Au premier semestre 2026, sur dix-sept grandes devises africaines suivies, quatre à peine ont progressé face au billet vert. Un révélateur des fragilités structurelles du continent, où le franc CFA reste, lui, suspendu à l’euro.
Le contraste est saisissant avec les espoirs de détente monétaire mondiale. Entre janvier et fin juin 2026, seules quatre des dix-sept principales monnaies africaines suivies se sont appréciées face au dollar américain. Les treize autres reculaient, selon une compilation de données publiée début septembre à partir de sources incluant la BCEAO, la Banque africaine de développement et plusieurs maisons de recherche.
Le quarté de tête du semestre
Dans le peloton des rares gagnantes, le kwacha zambien mène la danse avec une progression de 7,73 % face au dollar sur le semestre, devant le naira nigérian (+3,36 %), le rand sud-africain (+0,90 %) et le dollar namibien (+0,66 %). Des trajectoires portées par des facteurs propres à chaque économie. Il s’agit notamment du redressement du cuivre et du resserrement monétaire pour Lusaka, et des réformes de change et flux de portefeuille pour Abuja. Toutefois, les performances de juillet dessinent un tout autre trio de tête, la pula botswanaise (+3,18 %), roupie seychelloise (+1,81 %) et franc comorien (+1,32 %). Une preuve que ces classements mensuels sont volatils et ne doivent pas être confondus avec le bilan semestriel.

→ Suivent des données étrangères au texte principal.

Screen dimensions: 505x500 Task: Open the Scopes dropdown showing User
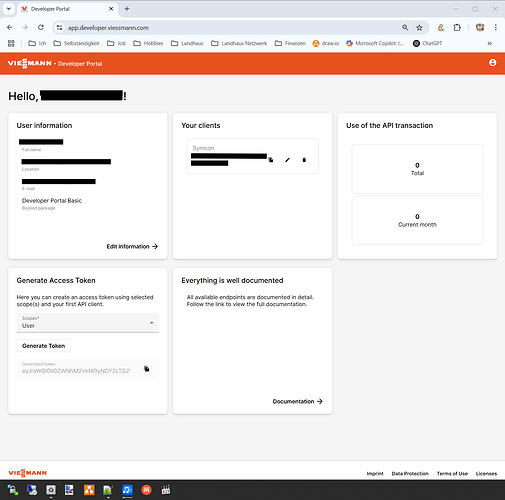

Un continent toujours captif du cycle du dollar
Derrière ces écarts se lit une vulnérabilité commune. La majorité des devises africaines continuent de s’éroder face au dollar, ce qui alourdit mécaniquement le coût du service de la dette et des importations essentielles : énergie, produits alimentaires, intrants. La Banque africaine de développement rappelait déjà, dans ses Perspectives économiques 2026, que si 28 monnaies du continent s’étaient appréciées en 2025, les évolutions restent extrêmement sensibles aux conditions financières internationales, aux flux de capitaux et aux cours des matières premières. Le cedi ghanéen, par exemple, a de nouveau reculé sur le semestre.
Le statut particulier du franc CFA
Les pays de la zone franc échappent en partie à cette mécanique au prix d’une dépendance d’une autre nature. Le franc CFA de l’UEMOA étant arrimé à l’euro à une parité fixe de 655,957 FCFA pour un euro, son évolution face au dollar suit passivement celle de la monnaie européenne. Or, selon la BCEAO, l’euro s’est apprécié de 2,9 % face au dollar en mai 2026 sur un an, entraînant mécaniquement le franc CFA à la hausse — sans que cela reflète une quelconque performance des économies ouest-africaines. À l’autre bout du spectre, en Tunisie, le dinar a gagné 5,9 % face au dollar en moyenne au premier semestre par rapport à 2025, tandis qu’à Madagascar l’ariary a résisté, soutenu par une politique monétaire plus restrictive. Le message des banques centrales du continent converge désormais : renforcer les réserves de change, élargir la base d’exportations à haute valeur ajoutée et approfondir les marchés interbancaires. Faute de quoi, avertissent les analystes, le scénario du premier semestre 2026 – quatre monnaies seulement en territoire positif – a toutes les chances de se répéter.